Planners might also consider taking groups to see Shear Madness for a true Boston cultural experience. A comedy who-dunnit, this longest-running nonmusical play in U.S. history will mark 30 years at the Charles Playhouse in January 2010. The historic theater, built in 1839, seats 199, and group bookings are very welcome.

Beyond Boston
Essex County, 18 miles north of Boston, boasts more than 3,500 hotel rooms and meeting space suitable for groups of 1,200. Its roughly 30 communities include Salem, home of the infamous witch trials, and Marblehead, a mecca for yachting enthusiasts. With 200 miles of shoreline, the area offers water activities, including fishing and whale-watching, as well as top-notch golf and seafood restaurants.

"The North Shore’s proximity to downtown Boston and Logan International Airport, coupled with an array of activities and cultural venues, makes North of Boston a very appealing destination for planners," says Susan Middleton Campbell, convention sales manager at the North of Boston CVB. "Partnered with the various types of accommodations and a variety of function and meeting facilities, ranging from intimate to midsize conference or retreat centers, this makes the region a true winner and a must-see among New England destinations."

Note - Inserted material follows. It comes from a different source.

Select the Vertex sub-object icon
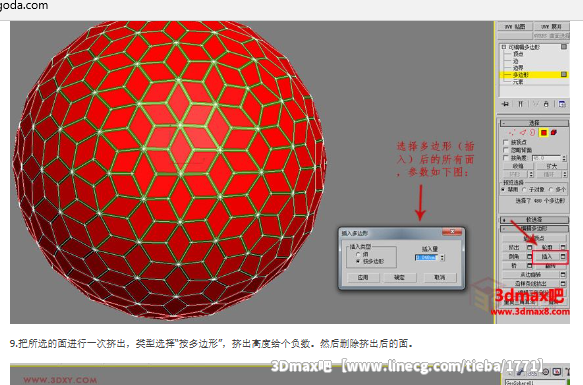 click(x=512, y=132)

Sheraton Colonial Boston North Hotel & Conference Center in Wakefield offers nearly 19,000 square feet of meeting space. The IACC-certified Wylie Inn & Conference Center in Beverly offers more than 17,500 square feet of meeting space and 26 meeting rooms. Cruiseport Gloucester in Cape Ann offers a spacious 6,000-square-foot ballroom.

Just 30 minutes north and west of Boston, the Merrimack River winds through a valley filled with history and culture. The communities of Merrimack Valley feature 230,000 square feet of meeting space at prices that are often lower than Boston, while the area remains within easy reach of the city.

"Our rich history, cultural diversity, big-city amenities and value pricing give us an edge over other cities," says Deborah Belanger, executive director of the Greater Merrimack Valley CVB. "There is an increasing trend in meeting professionals seeking out value destinations, and the Greater Merrimack Valley fits that need."

The 30,000-square-foot Tsongas Arena and historic Lowell Memorial Auditorium, with 20,000 square feet, are two of the largest meeting spaces in the area.

The region offers two national historic parks, numerous opportunities for outdoor recreation, including skiing, and a buzzing arts community with a number of galleries.

—Kelly Crumrin is a freelance writer based in San Francisco. For an elementary school genealogy project, she once asked her French-Cherokee grandmother when her family arrived in America. She replied, "If you ever meet someone who brags that their ancestors came over on the Mayflower, tell ‘em we were there to meet ‘em!"